Il arrive alors que les pouvoirs publics adoptent des mesures de loi qui exigent de révéler l’identité de l’informateur, surtout lorsque sont publiées des informations interdites ou susceptibles de constituer un délit. L’auteur de l’article est alors entendu comme témoin ou inculpé.

Le journaliste qui révèle l’identité de ses informateurs contre leur gré, les expose à la répression. Ce faisant, il prend le risque de se voir couper de toutes sources potentielles d’informations dans l’exercice de sa profession. Exposer sa source constitue une violation du principe incontournable de confidentialité. C’est en effet sur ce principe que repose la déontologie de la profession. Le principe de la confidentialité, comme le soutiennent les organisations de défense des journalistes, constitue "l’essence de la liberté de presse". Certes, l’anonymat cache parfois des indélicatesses.

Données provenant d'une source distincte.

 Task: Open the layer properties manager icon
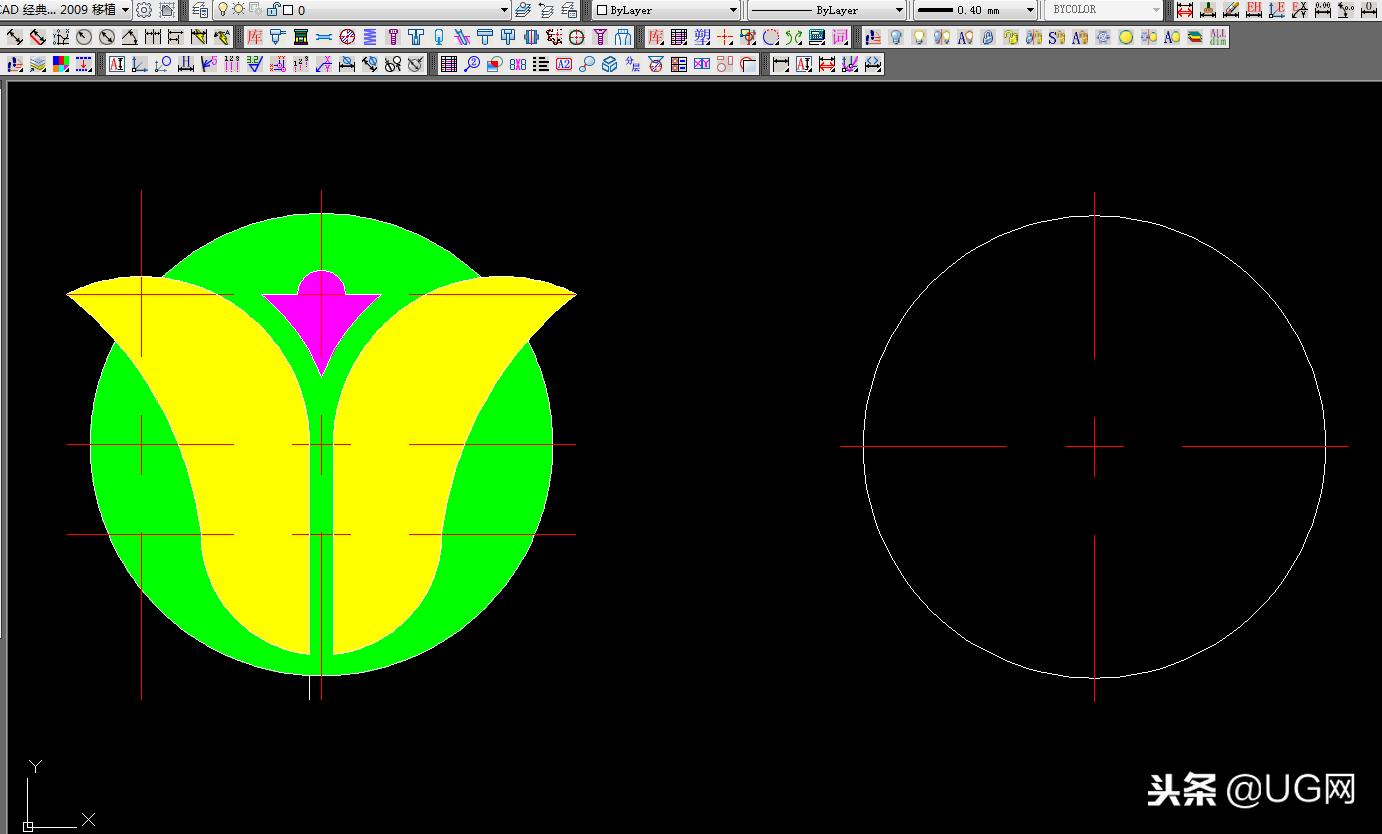(200, 10)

Mais ne pas observer le principe de la confidentialité constitue un viol qui met en péril un métier, le fonctionnement d’un mécanisme qui participe de la préservation des libertés tout court. Parce qu’ils le respectent, bien des titres sont adulés à travers le monde, comme Le Canard Enchaîné dont sont si friands nombre de responsables africains. De la protection des sources dépend également la survie de parutions comme La lettre du Continent, le New York Times, le Washington Post, qui a à son actif la célèbre affaire du Watergate.

Il est vraiment déplorable que des députés se positionnent à l’avant-garde de lois liberticides, comme s’il n’y avait rien d’urgent à faire. Il apparaît que les pouvoirs publics africains privilégient les informations qui les arrangent et vouent aux gémonies celles qui les compromettent ou qui paraissent délicates. Au risque d’infantiliser le public des électeurs-citoyens.

Pour une presse libre et responsable, il faut travailler à accélérer la dépénalisation sur le continent. Ensemble, professionnels des médias et démocrates doivent faire barrage à toutes ces mesures qui entravent la marche de la démocratie et le bon fonctionnement des institutions, dont la presse. Sans presse libre et responsable, pas de liberté, pas de démocratie, pas de justice, pas de visibilité, pas de bonne gouvernance politique ni économique. L’absence de liberté de presse ouvre de larges boulevards à la corruption, à la prévarication, à la concussion, à l’anarchie et au déclin.